(Problem statement):
Beginning with the line where "Click the bold Note! word" appears, please restate each line of the records below word for word until the last one, inclusive, and nothing else.

(Data for this task):
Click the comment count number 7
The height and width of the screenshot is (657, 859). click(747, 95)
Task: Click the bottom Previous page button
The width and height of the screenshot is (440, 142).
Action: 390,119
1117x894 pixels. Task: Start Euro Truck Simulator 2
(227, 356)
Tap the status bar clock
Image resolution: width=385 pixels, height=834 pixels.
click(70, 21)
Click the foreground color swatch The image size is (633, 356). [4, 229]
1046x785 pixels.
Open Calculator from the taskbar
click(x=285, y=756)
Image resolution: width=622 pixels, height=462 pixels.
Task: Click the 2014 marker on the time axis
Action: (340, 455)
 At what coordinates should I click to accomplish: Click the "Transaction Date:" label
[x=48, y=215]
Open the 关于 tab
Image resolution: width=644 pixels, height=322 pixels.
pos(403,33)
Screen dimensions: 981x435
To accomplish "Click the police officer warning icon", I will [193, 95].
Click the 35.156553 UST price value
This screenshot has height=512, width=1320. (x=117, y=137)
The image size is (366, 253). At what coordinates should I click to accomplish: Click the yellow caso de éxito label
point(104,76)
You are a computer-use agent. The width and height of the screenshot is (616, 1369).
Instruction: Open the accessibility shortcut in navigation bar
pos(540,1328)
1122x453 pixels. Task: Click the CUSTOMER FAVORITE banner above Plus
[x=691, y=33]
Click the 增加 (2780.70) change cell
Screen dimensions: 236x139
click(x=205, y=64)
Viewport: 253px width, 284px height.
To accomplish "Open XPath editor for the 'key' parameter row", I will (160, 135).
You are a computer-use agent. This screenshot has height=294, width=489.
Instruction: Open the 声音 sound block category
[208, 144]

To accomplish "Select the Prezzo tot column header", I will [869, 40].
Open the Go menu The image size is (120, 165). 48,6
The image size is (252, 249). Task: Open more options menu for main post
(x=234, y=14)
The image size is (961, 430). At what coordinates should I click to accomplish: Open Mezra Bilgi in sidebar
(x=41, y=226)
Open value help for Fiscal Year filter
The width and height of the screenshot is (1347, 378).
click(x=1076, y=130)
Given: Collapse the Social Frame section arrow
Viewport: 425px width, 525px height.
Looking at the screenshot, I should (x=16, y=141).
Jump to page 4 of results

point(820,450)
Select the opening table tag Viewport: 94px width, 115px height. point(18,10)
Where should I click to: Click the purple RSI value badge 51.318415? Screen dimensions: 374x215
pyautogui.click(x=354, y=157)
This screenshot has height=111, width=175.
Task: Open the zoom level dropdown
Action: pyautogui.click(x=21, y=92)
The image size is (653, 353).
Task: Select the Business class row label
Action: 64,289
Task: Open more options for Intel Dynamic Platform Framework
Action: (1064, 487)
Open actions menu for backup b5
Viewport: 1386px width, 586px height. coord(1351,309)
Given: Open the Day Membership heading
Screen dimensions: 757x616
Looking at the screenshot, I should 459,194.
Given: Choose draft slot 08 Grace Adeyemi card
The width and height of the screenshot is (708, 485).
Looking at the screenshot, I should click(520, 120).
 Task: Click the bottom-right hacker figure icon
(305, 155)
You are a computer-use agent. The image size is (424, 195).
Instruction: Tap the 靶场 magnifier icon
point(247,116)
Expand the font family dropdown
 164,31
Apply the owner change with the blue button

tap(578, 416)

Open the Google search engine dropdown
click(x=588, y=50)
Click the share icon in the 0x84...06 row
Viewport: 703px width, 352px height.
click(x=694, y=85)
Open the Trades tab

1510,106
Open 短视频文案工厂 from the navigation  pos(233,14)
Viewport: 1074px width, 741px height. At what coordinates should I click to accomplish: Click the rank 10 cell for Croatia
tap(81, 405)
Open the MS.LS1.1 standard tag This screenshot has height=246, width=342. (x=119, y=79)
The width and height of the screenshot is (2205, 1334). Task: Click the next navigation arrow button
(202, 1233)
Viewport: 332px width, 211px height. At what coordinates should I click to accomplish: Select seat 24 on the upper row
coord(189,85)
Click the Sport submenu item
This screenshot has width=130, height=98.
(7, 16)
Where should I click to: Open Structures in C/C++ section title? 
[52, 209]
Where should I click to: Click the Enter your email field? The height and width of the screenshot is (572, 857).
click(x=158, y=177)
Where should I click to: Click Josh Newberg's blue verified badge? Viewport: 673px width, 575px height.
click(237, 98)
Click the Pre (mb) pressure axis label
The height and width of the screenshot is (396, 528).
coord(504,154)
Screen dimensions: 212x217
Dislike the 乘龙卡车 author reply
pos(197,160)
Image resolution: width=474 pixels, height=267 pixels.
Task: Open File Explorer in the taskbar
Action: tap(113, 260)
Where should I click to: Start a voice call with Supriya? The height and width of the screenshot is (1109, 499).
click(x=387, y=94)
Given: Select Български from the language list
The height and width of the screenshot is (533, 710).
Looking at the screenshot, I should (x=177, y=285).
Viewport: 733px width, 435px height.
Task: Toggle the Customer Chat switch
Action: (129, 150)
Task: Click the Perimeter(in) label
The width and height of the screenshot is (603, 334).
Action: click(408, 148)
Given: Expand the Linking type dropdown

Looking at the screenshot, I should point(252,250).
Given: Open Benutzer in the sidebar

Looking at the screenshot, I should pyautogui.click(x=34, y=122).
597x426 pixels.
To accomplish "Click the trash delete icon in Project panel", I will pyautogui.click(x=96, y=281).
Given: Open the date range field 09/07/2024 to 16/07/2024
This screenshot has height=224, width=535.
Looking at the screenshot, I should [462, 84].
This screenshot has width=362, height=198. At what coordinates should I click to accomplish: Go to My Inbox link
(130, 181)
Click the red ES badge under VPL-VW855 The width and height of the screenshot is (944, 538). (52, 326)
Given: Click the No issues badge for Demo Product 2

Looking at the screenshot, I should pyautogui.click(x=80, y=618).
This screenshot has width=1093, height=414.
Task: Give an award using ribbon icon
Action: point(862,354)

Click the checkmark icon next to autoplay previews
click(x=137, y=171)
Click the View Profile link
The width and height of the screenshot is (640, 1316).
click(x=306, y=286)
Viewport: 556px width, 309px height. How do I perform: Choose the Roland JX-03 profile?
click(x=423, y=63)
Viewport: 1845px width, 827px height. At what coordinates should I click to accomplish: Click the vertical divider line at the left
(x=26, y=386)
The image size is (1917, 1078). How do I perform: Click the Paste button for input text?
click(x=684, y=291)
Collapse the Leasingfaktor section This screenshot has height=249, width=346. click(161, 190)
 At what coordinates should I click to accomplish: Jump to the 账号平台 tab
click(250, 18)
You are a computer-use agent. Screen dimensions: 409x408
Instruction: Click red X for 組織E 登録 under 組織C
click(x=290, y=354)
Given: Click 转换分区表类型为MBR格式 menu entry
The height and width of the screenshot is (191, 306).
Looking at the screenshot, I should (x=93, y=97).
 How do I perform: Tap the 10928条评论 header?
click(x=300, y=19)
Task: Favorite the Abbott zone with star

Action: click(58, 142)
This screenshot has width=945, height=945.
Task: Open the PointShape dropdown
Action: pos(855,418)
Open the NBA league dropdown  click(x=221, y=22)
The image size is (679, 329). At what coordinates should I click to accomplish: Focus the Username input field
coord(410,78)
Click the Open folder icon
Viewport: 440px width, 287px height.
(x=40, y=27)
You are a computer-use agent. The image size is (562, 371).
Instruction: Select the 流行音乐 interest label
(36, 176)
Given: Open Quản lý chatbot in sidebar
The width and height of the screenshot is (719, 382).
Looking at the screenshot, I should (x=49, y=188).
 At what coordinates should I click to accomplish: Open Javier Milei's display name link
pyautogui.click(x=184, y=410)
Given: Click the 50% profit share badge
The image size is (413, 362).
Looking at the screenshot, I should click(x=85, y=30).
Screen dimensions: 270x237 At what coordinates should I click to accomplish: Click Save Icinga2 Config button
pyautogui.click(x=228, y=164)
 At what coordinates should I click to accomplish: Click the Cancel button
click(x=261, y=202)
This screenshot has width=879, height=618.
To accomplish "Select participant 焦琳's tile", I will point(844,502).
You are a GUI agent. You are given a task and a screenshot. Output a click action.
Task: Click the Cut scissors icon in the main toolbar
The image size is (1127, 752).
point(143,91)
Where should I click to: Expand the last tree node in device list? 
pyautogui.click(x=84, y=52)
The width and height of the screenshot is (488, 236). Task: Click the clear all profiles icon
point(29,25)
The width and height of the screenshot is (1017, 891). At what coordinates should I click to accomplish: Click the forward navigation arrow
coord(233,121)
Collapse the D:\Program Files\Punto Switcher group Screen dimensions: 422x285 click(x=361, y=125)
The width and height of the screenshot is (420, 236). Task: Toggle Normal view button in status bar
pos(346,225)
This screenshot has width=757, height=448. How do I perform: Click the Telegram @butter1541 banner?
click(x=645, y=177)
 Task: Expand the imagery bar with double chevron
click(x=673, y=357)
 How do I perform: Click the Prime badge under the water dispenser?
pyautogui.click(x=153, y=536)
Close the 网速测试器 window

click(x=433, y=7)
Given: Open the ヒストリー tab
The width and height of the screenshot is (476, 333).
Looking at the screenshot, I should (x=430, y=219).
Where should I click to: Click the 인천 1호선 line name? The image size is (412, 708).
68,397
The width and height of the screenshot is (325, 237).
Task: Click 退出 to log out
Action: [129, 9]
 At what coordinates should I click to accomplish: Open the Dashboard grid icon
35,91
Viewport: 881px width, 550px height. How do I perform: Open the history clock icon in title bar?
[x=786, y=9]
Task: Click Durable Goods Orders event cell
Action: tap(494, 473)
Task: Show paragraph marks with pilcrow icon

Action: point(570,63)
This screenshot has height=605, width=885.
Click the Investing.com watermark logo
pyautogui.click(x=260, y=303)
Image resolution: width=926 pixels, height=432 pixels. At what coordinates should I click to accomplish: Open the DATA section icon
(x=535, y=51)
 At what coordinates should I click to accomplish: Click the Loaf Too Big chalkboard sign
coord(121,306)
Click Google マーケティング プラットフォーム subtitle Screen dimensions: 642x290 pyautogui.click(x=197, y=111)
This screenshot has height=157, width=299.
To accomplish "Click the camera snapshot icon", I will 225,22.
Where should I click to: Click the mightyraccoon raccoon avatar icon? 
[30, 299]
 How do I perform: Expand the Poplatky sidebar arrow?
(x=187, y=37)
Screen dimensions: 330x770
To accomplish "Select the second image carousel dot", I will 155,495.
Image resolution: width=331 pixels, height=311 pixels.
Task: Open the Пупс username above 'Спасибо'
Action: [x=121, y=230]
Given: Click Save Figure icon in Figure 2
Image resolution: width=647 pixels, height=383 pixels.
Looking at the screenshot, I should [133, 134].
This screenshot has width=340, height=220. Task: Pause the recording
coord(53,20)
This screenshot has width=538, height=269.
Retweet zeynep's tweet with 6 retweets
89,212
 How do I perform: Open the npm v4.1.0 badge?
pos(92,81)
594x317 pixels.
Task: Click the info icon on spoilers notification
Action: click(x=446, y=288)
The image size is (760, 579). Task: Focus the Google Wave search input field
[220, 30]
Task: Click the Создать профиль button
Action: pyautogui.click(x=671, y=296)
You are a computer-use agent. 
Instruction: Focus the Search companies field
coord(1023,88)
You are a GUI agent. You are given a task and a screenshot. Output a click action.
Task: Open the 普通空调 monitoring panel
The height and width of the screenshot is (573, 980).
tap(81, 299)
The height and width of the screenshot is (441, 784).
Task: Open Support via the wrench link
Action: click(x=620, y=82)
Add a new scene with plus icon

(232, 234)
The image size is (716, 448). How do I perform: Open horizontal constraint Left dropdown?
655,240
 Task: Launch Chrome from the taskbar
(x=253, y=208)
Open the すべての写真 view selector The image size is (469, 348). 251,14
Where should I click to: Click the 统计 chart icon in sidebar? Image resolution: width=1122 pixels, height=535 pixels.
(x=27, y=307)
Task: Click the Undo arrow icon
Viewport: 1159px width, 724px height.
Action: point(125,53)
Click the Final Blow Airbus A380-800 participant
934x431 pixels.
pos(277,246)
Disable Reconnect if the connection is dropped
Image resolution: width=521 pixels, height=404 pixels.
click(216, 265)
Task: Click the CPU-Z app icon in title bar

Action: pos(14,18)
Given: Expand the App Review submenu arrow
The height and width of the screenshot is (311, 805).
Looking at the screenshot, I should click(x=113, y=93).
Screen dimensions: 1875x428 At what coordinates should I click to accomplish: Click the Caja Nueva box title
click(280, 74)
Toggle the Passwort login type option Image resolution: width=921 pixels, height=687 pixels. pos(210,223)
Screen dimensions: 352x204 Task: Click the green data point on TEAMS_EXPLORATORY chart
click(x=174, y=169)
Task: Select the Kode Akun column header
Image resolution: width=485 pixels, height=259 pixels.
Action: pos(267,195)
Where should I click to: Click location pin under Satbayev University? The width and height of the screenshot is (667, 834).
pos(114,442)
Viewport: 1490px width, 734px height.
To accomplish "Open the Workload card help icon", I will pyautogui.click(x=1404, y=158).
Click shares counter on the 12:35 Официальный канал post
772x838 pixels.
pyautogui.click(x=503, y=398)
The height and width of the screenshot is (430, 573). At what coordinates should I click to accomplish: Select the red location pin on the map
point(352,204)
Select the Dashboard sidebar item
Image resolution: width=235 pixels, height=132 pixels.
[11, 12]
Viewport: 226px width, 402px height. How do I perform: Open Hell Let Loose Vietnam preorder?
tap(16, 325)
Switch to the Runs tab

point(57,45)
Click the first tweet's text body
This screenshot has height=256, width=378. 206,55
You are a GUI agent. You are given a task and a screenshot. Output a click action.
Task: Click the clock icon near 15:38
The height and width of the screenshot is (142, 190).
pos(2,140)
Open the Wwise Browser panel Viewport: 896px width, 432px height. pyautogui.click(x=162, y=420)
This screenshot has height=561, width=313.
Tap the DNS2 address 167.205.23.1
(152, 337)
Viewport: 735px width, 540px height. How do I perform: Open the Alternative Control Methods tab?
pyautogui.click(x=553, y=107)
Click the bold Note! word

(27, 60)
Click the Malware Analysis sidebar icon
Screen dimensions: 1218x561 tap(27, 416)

(Written answer):
Click the bold Note! word

(27, 60)
Click the Malware Analysis sidebar icon
Screen dimensions: 1218x561 tap(27, 416)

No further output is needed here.